This volume brings together all the novels, except The Company of Women, by India's most widely read and celebrated author. Included here are the classic Train to Pakistan that describes the tragedy of Partition through the love story of a Sikh dacoit and a Muslim girl; I Shall Not Hear the Nightingale, which deals with the conflict in a prosperous Sikh family of Punjab in the 1940s; and the best-selling Delhi , a vast, erotic, irreverent magnum opus centred on the Indian capital.
Khushwant Singh, (Punjabi: ਖ਼ੁਸ਼ਵੰਤ ਸਿੰਘ, Hindi: खुशवंत सिंह) born on 2 February 1915 in Hadali, Undivided India, (now a part of Pakistan), was a prominent Indian novelist and journalist. Singh's weekly column, "With Malice towards One and All", carried by several Indian newspapers, was among the most widely-read columns in the country.
An important post-colonial novelist writing in English, Singh is best known for his trenchant secularism, his humor, and an abiding love of poetry. His comparisons of social and behavioral characteristics of Westerners and Indians are laced with acid wit.

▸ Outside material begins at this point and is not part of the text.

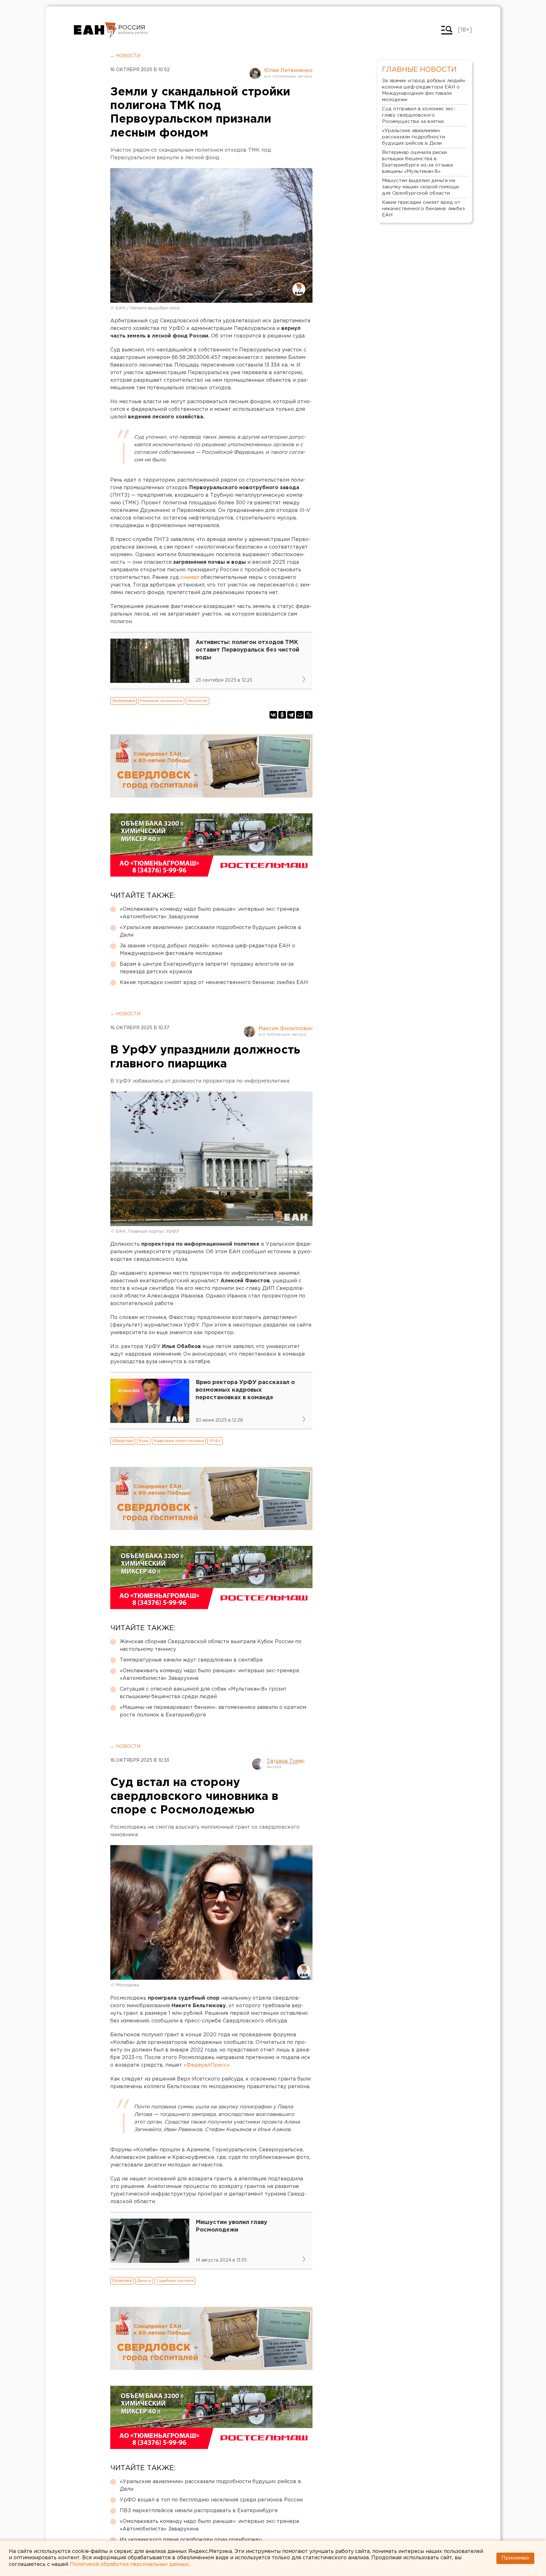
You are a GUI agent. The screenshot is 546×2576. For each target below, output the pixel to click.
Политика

I still own this novel with me , its a collection of Khushwant Singh 's three novels, but the story that stole my heart away was "DELHI". it lifted me up from my modern life and threw me in the middle of "Mehrauli" some 300 years back. I lived there for as long as the book lasted....i enjoyed my stay in that DELHI.
nice, saucy with bit of history Author has narrated the partition struggle very well. first half of the book has a very good story on the partition time in border village. second half consists of lots of short stories which includes Delhi life with boring history of Delhi. author has mixed few intimate stories which spice up the reading time. overall very well written and interesting.
took me a long time to get myself to read it, still trying to keep on.. reading... but once you start, it is thrilling, keep wondering why i took such a long time to read it
All vintage Khushwant Singh. Some (particularly Delhi) sounds autobiographical. The historical background to his fiction has been nicely interwoven into the Novels.